The Book Buster: You have a home strewn with books, many with bent spines and food stains on the pages. You love books but you abuse them.
Delayed Onset Reader #1: You love to buy books but it takes you forever to get around to actually reading them.
Delayed Onset Reader #2: You buy beautiful books to display but you never read them. You don’t even like reading.
The Bookophile: You love books, the feel of them, the smell of them. You just love them all.
The Cross-Under: You’re an adult who reads YA or a kid who reads adult novels. You choose your own books and don’t let labels get in your way.
The Multi-Tasker: Also known as the promiscuous reader. You have lots of books going at once and rarely finish any of them.
The Sleepy Bedtime Reader: You fall asleep with a book on your face.
Realizing that the above didn’t cover nearly enough types they did an addendum:
The Book Snob: Award nominees only, please.
The Hopelessly Devoted: You stick to the authors you like, and you read them, pretty much exclusively.
The Audiobook Listener: Obviously, you like to listen.
The Conscientious Reader: Non-fiction only.
The Critic: You are critical of what you read, scathing to what you hate, effusive to those you love. “You allude to metaphors and figurative language and concepts and conceits and plot points in daily conversations.”
The Book Swagger: “You’re the one wandering around book conventions with that acquisitive gleam in your eye and a pile of ARCs in your tote bag. If it’s free, you’ll take it, and even if it’s not, you’ll try to get it for free.”
The Easily Influenced Reader: You’ll take a recommendation from anyone.
The All-the-Timer/Compulsive/Voracious/Anything Goes Reader: You carry a book or e-reader everywhere because you’re an addict.
The Sharer: You read something you like and you have to tell everyone.
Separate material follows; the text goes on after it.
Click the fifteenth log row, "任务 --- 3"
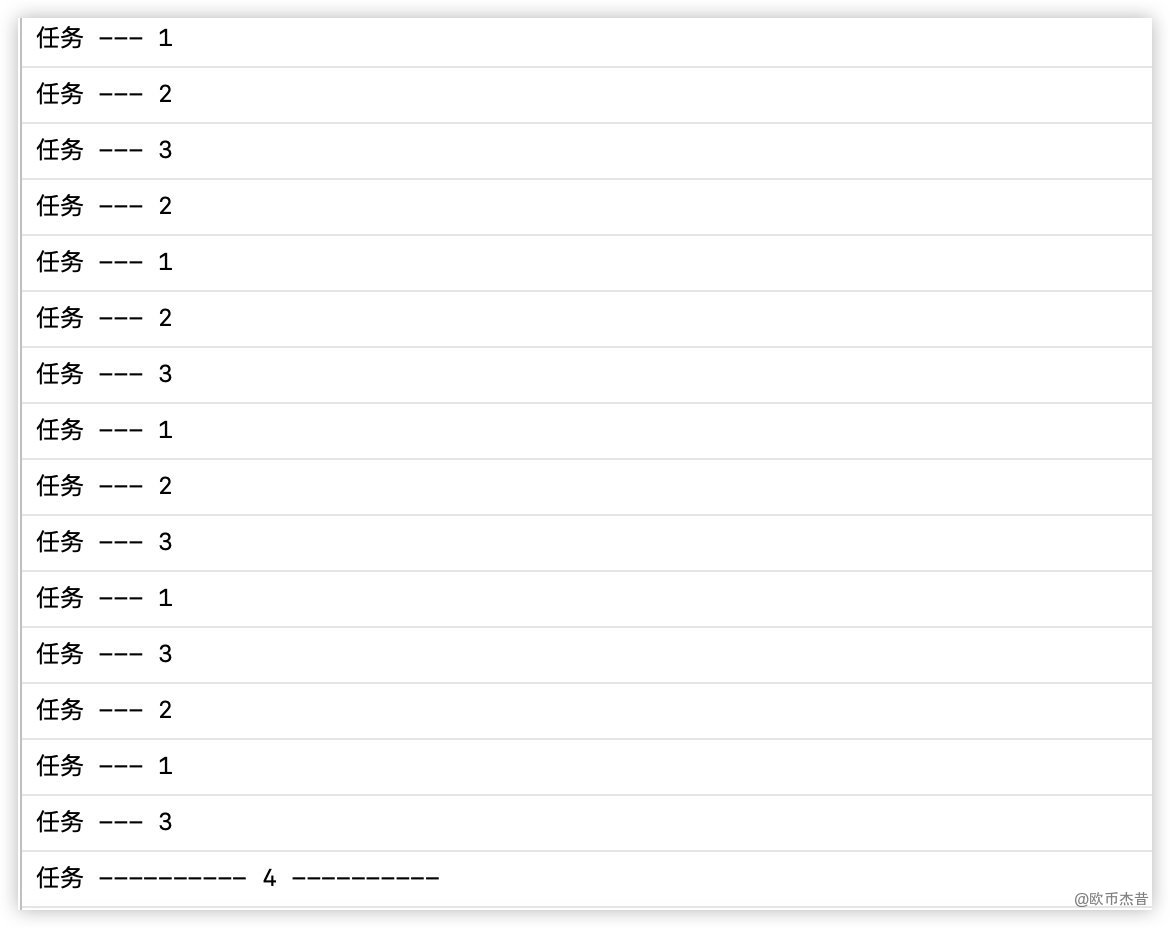Viewport: 1170px width, 928px height. tap(104, 823)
The Re-Reader: You know what you like and you stick with it.
Looking at what Ms. Davidson talked about in Reading Style and what The Wire was speaking of in their articles had me thinking that there are several different components to what actually make up our reading style. There is how we treat the books, how often and how much we read and what we look for in a read. In terms of what we look for it is probably easiest to examine the elements of fiction which are:
- Point of View
- Style, Tone and Language
It was easy for me to prioritize the above. While certain writing styles might grate on my nerves the fact is the most important elements to me are plot, characters and setting. For someone who is obsessed with writing errors it would be clear that style, tone and language are far more important to them than they would be to me. Many readers get stuck on theme – they glom Westerns, Historical Romance, or Inspirationals almost exclusively. I read a fairly wide variety. So, reviewing all of the above here is how I come out:
I am a Voracious reader who concentrates on plot, character and setting. I like different points of view, different themes and differing styles. I am a Chronological, Book Busting Bookophile who likes to Cross-Under and Share. I do read at bedtime but since this results in lost sleep rather than falling asleep while reading I don’t really meet that profile. And while I do re-read it is far, far less than the amount of new reading I do so I didn’t count that either.
Looking at other lists I learned that I am also a Swag Master (Fast Reader) and the “Can’t Eat Alone in Public Without a Book” reader.
Do you have a reading type? If so, what kind of reader are you?